Task details: I would like each line of the data that holds the word "agent" copied out.

Given entries:
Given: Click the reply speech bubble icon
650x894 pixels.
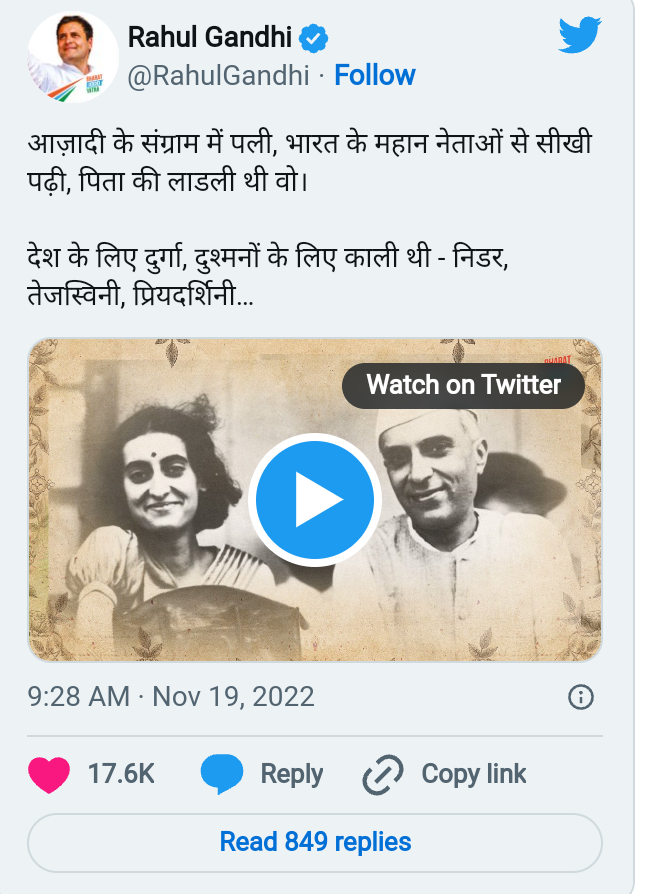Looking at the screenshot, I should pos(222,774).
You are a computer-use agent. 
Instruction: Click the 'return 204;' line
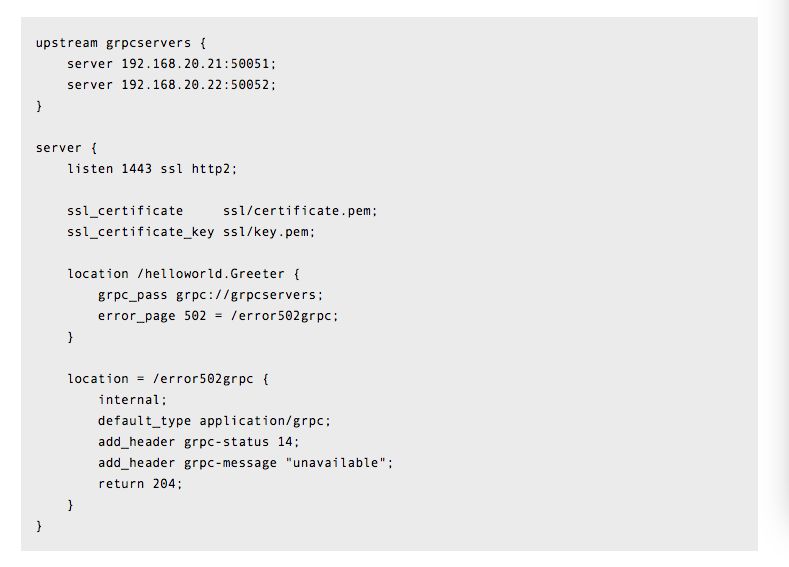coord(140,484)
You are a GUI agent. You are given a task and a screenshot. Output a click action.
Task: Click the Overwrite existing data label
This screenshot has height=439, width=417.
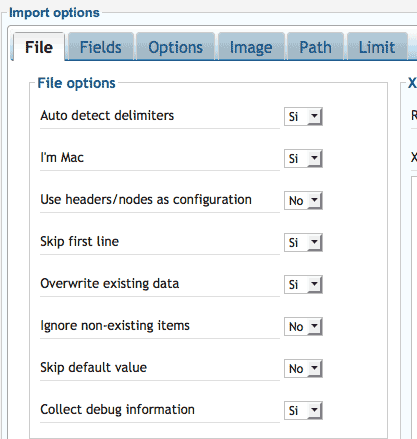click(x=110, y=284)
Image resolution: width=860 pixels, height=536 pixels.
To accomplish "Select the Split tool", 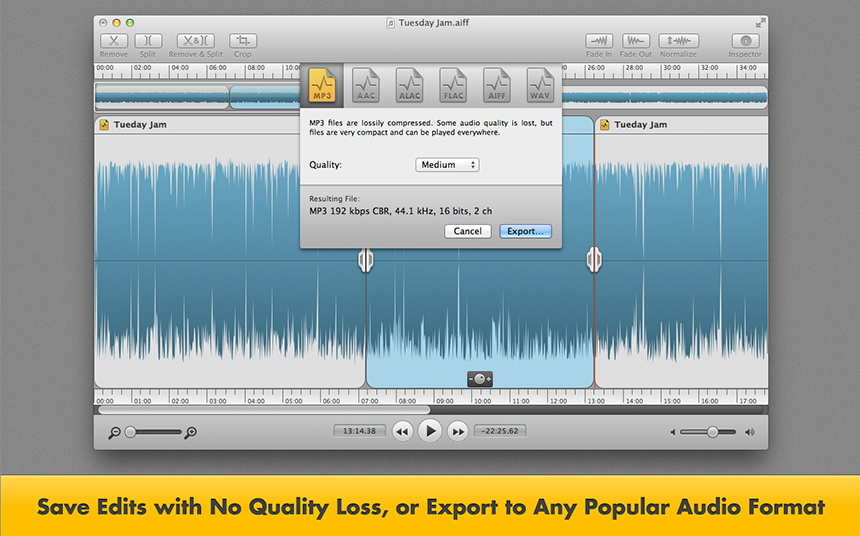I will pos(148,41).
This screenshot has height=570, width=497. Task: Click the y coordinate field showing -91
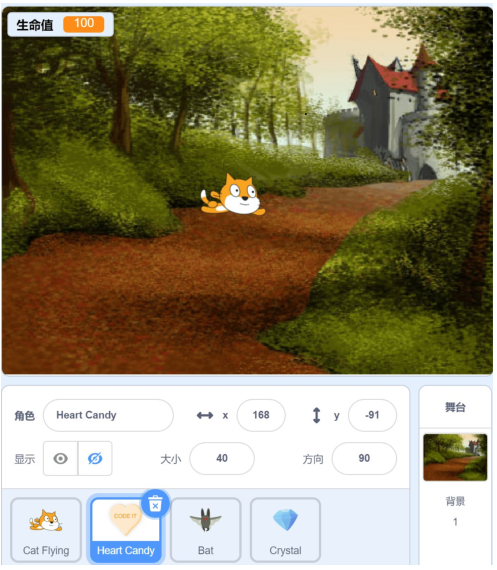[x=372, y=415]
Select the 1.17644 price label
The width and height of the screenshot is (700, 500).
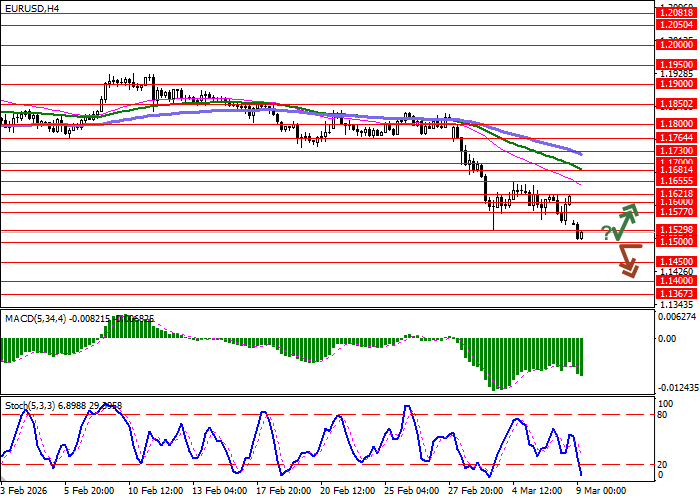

Result below:
You are a computer-use agent. 
You are a GUI agent. You are given a task and a screenshot. Output a click action.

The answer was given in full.